* What is asked *
1 - In the passage about the steps and terrace below, condense the paragraph that begins "All that was left for me" into a short bulleted list that keeps its main facts.
2 - Write a continuation of the account of building the terrace and firewood shelter below.

* Selected passage *
The bottom two steps were the 'bad' sections, one is bowed slightly and has a divot out of the face, and the other is chamfered. But, they work well enough, and were the last two intact pieces we had. One section had broken when dumped there, my wife wants to make a small seat out of it.

All that was left for me at this point was some chainsaw work to remove excess brush from the area. The dump bed on the Mog came in handy again. The job is not completely finished, because my wife plans to do some landscaping to gussy up the area. Also, we'd probably like to put in some low-voltage lighting. And of course there is still the little matter of a shelter for the firewood that's destined for the terrace. But that'll wait. I think we'll see how the terrace itself holds up to winter before we load it up. The steps are very solid, and a real pleasure to traverse. Especially when we remember the controlled fall that used to be how you went down there!

Pictures:

My wife was very skeptical at first, but I think she has changed her mind. She seems to really like the steps now. They are very solid, and being concrete they will last a long time. The price was right, too!

Phase 5 (a year later)

......The terrace held up over a winter, so it's time to start building the firewood shelter. We've been running out of firewood and have been conserving. We're buried in dead/dying trees, but I haven't wanted to harvest them with no good place to put the wood. I don't want that stuff against the house again! The weather has turned to Fall, and it's past time to be getting back onto this project. (In the spring we'd felled the two big poles, and my parents and I came up with a sketch of what to build. It's 9×24 feet, which makes for an 8' roof panel and a generous 2' eave.) I decided to use pole construction, largely because it's attractive and because we have free lumber that way. It's a lot of work, though. Primarily the work lies in stripping the bark off the poles. You need to do this if you want it to last. The tool of choice is a drawknife. It's easy enough to do, but slow!

Racing the weather, because this is a lengthy endeavor, I finally get the frame up. The Mog's crane was used to lift the two large side poles into place. The smaller ridge pole was light enough that I could pick it up myself. That's a lot quicker than deploying the crane!

(Pointing records for text and elements)
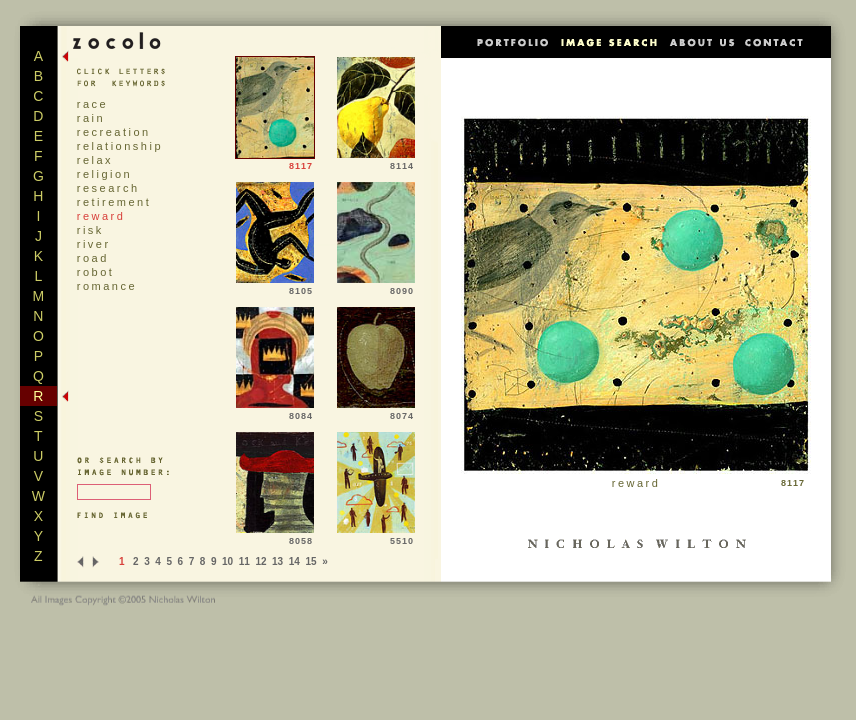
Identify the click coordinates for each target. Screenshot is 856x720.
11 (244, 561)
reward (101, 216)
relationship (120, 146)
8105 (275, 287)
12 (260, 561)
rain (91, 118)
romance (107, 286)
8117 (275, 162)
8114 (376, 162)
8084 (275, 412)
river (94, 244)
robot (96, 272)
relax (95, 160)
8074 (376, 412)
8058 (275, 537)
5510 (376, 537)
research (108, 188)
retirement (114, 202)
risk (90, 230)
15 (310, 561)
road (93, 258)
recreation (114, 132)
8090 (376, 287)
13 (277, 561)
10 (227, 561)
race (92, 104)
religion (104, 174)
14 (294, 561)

* * *

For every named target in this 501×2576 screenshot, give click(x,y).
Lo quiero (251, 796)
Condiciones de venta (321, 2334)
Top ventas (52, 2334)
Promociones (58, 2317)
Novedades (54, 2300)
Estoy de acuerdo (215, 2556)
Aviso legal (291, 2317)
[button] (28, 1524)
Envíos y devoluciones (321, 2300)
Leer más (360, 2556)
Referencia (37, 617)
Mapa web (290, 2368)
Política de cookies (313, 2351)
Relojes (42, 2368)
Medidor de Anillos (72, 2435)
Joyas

...

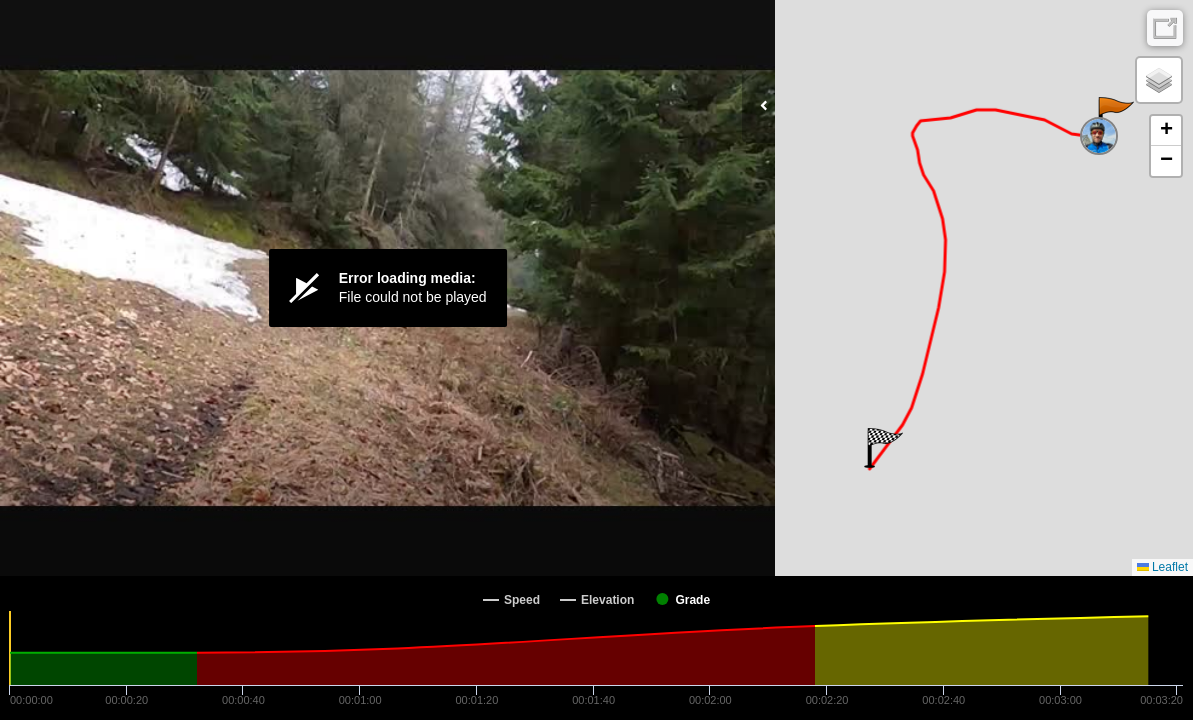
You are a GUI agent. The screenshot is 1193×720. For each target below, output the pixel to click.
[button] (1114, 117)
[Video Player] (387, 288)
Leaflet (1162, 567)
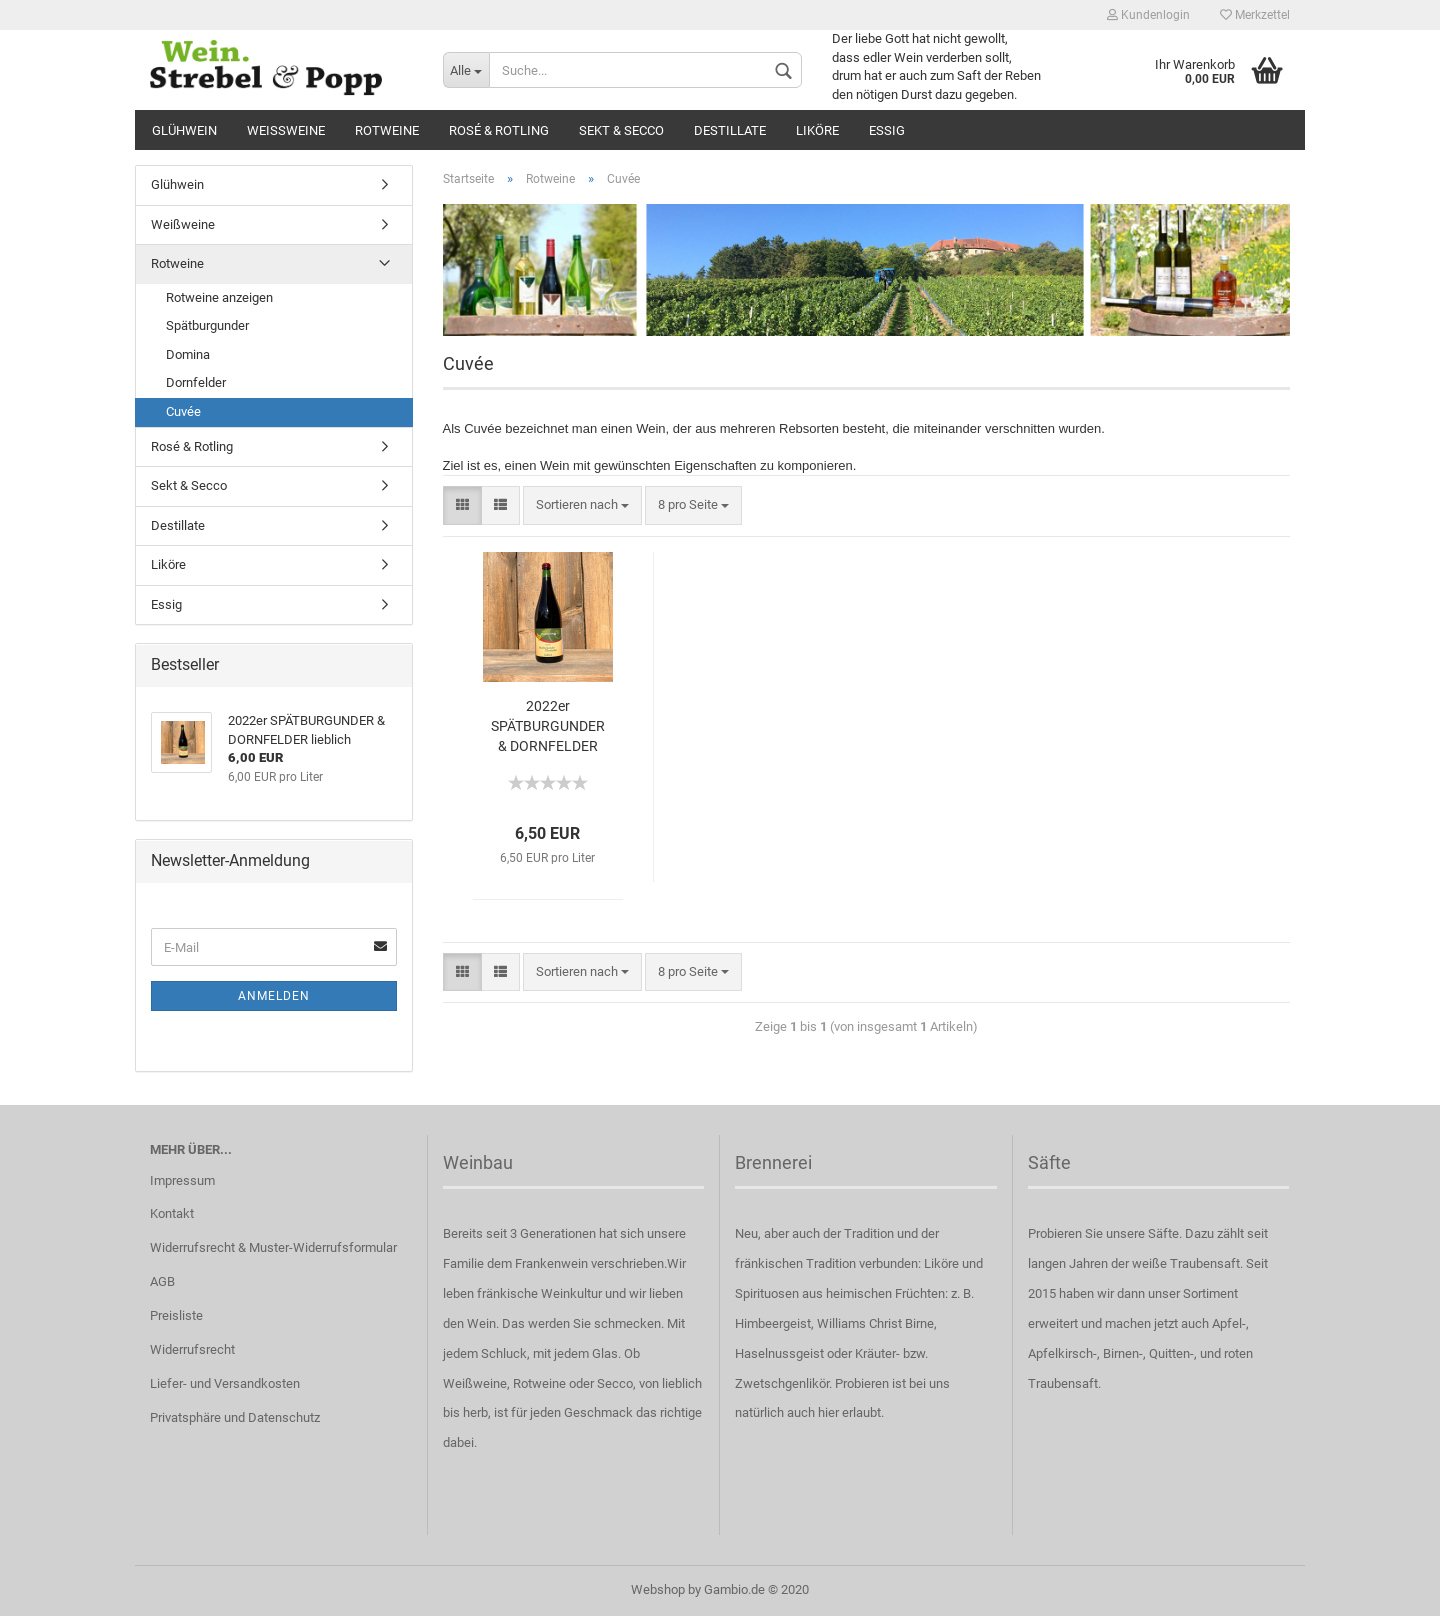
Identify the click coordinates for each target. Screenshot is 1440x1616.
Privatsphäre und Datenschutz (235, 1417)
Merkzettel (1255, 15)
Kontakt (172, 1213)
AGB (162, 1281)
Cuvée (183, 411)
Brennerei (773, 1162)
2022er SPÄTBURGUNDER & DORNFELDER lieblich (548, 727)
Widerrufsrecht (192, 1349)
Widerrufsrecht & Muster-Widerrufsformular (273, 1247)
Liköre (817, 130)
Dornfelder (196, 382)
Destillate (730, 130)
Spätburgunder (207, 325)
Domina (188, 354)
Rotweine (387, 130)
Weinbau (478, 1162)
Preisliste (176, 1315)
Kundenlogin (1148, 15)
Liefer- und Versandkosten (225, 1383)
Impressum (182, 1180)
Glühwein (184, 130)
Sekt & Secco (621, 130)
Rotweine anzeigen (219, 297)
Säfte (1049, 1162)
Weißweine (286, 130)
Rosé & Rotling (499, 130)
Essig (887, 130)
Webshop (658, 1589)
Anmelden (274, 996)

* Answers below *
1 -
- Remaining work: chainsaw clearing of excess brush, with the Mog's dump bed proving useful again.
- The job is not fully finished: the wife plans landscaping, and low-voltage lighting may be added.
- A shelter is still needed for the firewood meant for the terrace, but it will wait until the terrace has been through a winter.
- The steps are very solid and a pleasure to use, unlike the "controlled fall" that was the earlier way down.

2 -
In the minuscule amount of time in any morning before work, I am able to get four rafter poles stripped and nailed into place. But there's a lot of them! Time is against me, because my parents are coming to visit for a week and are bringing their wood splitter. But the shed's not ready for them yet.

Daddy's little helper. Really. Putting up the rafters is tricky, what I did was to miter them together on the ground and put a nail through the joint. Then I put both poles up top and climb up, where I drape the pair over the ridge pole and drive the nail in one pole back into the hole in the other. That holds them together well enough until I can get them spiked into place. Clear? Well, the fun part came when I dropped one of the poles. It came down on the stepladder and knocked it over. There I was, stuck. Not that it's a huge problem to swing down to the ground, but doing so would wrack the as-yet-unbraced frame more than I'd like to. Enter Daniel, who was playing nearby. (Not underneath, due to the risk of droppage.) I called him over and asked him to help Daddy. "Pick up the ladder, Daniel." I said. He tried picking it up from the middle, and said it was too heavy. "No, go around to the end and pick it up there, it won't be so heavy." He did! "Now, walk towards the ladder, pushing it up as you go." He did that too! The ladder was back up, and I could climb down to get my pole. (After the gigantic hugs and thank-yous!) My boy's not even three years old yet, and already he's a real helper. I was so proud I could bust a gut.

I did manage to get the frame up before they got there. But there's still no roof!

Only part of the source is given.